WHAT TO DO
Return, word for word, the line containing "Image resolution: width=2560" and every line after it through the last line of the records below.

------------

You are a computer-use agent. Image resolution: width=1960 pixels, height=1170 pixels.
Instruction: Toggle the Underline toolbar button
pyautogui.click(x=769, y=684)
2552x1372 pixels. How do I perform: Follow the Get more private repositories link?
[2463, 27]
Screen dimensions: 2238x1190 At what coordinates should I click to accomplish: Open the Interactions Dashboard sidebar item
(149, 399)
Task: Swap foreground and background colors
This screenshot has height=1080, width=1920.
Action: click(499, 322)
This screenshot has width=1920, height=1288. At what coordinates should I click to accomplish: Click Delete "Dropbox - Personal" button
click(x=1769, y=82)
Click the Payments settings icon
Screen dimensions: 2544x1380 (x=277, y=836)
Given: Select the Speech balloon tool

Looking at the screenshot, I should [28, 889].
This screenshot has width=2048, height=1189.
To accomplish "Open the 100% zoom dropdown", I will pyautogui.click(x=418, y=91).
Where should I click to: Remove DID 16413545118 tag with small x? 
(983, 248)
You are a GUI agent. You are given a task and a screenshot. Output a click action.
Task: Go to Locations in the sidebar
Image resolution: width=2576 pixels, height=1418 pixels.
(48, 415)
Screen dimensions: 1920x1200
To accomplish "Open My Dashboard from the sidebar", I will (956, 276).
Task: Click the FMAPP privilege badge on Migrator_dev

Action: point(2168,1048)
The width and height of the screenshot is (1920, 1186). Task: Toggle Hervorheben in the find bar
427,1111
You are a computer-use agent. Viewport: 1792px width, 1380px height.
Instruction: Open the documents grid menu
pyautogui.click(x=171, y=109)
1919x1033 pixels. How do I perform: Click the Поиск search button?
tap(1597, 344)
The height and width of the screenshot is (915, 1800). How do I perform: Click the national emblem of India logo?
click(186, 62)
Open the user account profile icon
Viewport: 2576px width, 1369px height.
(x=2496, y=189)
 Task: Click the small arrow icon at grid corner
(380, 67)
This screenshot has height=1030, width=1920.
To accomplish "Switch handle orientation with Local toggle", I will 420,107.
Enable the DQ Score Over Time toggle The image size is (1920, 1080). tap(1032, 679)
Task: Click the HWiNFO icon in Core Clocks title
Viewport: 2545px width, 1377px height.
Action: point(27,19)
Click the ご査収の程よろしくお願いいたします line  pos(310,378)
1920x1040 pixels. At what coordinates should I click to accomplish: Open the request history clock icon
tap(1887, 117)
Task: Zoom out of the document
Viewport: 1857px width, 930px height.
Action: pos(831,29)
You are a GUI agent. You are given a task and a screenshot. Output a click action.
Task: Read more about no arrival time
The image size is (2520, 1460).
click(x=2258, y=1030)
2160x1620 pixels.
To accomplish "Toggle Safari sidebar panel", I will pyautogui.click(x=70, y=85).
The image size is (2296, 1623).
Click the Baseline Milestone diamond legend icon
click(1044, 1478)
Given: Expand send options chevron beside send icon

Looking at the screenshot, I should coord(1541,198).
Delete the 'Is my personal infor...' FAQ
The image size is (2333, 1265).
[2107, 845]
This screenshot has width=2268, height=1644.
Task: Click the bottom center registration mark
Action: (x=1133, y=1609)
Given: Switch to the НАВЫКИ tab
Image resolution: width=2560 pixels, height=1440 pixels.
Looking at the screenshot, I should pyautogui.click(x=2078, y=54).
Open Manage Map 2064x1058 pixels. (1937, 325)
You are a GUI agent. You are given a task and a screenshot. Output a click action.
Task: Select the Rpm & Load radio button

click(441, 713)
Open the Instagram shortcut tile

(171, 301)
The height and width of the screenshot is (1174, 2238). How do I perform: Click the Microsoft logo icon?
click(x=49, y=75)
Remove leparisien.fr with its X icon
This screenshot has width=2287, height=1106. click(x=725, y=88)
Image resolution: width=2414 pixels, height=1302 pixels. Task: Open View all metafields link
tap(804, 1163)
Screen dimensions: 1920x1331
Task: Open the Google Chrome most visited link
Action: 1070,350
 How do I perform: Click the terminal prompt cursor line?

------------

SOLUTION
Image resolution: width=2560 pixels, height=1440 pixels.
Looking at the screenshot, I should pyautogui.click(x=2078, y=54).
Open Manage Map 2064x1058 pixels. (1937, 325)
You are a GUI agent. You are given a task and a screenshot. Output a click action.
Task: Select the Rpm & Load radio button

click(441, 713)
Open the Instagram shortcut tile

(171, 301)
The height and width of the screenshot is (1174, 2238). How do I perform: Click the Microsoft logo icon?
click(x=49, y=75)
Remove leparisien.fr with its X icon
This screenshot has width=2287, height=1106. click(x=725, y=88)
Image resolution: width=2414 pixels, height=1302 pixels. Task: Open View all metafields link
tap(804, 1163)
Screen dimensions: 1920x1331
Task: Open the Google Chrome most visited link
Action: 1070,350
 How do I perform: Click the terminal prompt cursor line?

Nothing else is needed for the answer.